Which Eigenvector is Wrong for Finding Eigenvalues of a Matrix?

[:Buddy:]

Too many Eigenvectors!?

Homework Statement

I have to find the eigenvalues and eigenvectors of:

-1 2 -2
1 2 1
-1 -1 0

and I can find four eigenvectors I'm not sure how to tell which of my eigenvectors is
wrong as they all seem to satisfy Av=λv
(i also checked that they arent simply multiples of each other)

The Attempt at a Solution

i used
det(A-λI)=0
to get λ=-1,1,1

then i used the definition Av=λv

to get the eigenvectors
[0,1,-1], [1,-1,0], [1,0,-1], [1,-2,1]

im not sure which of these is wrong and why

 

[Dick]

The eigenvalues of the matrix you showed are not -1,1,1. How did you conclude that?

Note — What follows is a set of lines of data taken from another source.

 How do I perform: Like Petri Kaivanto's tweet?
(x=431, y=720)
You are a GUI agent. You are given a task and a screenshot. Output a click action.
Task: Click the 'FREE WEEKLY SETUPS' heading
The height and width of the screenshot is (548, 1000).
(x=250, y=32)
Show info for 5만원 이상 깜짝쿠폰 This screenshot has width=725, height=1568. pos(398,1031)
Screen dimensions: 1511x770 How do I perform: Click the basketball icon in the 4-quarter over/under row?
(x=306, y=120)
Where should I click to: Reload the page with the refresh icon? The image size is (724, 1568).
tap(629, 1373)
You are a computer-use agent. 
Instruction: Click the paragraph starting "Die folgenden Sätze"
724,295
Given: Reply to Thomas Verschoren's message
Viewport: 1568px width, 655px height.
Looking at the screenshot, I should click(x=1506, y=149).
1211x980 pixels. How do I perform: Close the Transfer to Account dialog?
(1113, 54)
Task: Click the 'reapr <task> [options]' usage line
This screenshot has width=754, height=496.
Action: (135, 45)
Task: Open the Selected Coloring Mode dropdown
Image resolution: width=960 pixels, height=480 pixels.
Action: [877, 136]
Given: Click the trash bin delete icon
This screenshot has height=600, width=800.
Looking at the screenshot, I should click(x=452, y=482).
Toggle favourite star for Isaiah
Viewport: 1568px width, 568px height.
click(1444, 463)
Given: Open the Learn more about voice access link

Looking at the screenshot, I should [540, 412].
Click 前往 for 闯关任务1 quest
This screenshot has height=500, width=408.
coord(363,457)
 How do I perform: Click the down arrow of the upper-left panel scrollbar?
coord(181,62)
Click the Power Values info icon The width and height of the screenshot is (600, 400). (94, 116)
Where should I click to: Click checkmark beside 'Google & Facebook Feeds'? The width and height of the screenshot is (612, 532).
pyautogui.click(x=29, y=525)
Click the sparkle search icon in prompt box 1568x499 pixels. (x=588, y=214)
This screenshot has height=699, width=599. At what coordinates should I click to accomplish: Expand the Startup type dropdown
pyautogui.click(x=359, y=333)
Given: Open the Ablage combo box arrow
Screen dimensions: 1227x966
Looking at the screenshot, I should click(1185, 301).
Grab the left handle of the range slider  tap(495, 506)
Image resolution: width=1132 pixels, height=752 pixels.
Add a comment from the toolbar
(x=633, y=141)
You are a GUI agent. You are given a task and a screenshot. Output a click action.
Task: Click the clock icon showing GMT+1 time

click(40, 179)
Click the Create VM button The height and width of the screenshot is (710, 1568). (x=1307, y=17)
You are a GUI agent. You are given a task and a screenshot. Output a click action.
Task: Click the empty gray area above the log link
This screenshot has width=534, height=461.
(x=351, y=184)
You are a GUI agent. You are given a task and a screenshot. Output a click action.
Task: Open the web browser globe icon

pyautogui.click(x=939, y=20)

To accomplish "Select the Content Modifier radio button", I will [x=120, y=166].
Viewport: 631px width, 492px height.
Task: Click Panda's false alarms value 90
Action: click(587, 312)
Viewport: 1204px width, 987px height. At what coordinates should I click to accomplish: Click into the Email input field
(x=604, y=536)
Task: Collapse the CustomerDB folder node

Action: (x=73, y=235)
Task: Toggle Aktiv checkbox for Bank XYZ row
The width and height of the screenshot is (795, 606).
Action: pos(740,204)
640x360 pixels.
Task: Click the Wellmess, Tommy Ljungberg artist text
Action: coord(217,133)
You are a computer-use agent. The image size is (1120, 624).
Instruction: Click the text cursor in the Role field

Is there a typo?

 

[:Buddy:]

yes it was a typo sorry
the matrix was meant to be

-1 -2 -2
1 2 1
-1 -1 0

 

[Dick]

yes it was a typo sorry
the matrix was meant to be

-1 -2 -2
1 2 1
-1 -1 0

Writing v1=[1,-1,0] and v2=[0,1,-1], v1 and v2 are both independent eigenvectors corresponding to the eigenvalue 1. And you are allowed to have two of those since the eigenvalue 1 has multiplicity 2. The other two vectors you wrote are v1+v2 and v1-v2. There are lots more eigenvectors corresponding the eigenvalue 1 as well, any linear combination of v1 and v2 will do. What you are missing is the eigenvector corresponding to the eigenvalue -1.

 

[:Buddy:]

thanks! I hadn't realized that linear combinations would be solutions. I now have a correct ( I think) set of vectors

v1=[-1 1 0]
v2=[-1 0 1]
v3=[2 -1 1]

:)

 

[HallsofIvy]

One of the very first things you should have learned about eigenvectors is there is NOT a single unique eigenvector corresponding to a given eigenvalue. In fact, the set of all eigenvectors corresponding to a given eigenvalue form a subspace which necessarily contains linear combinations.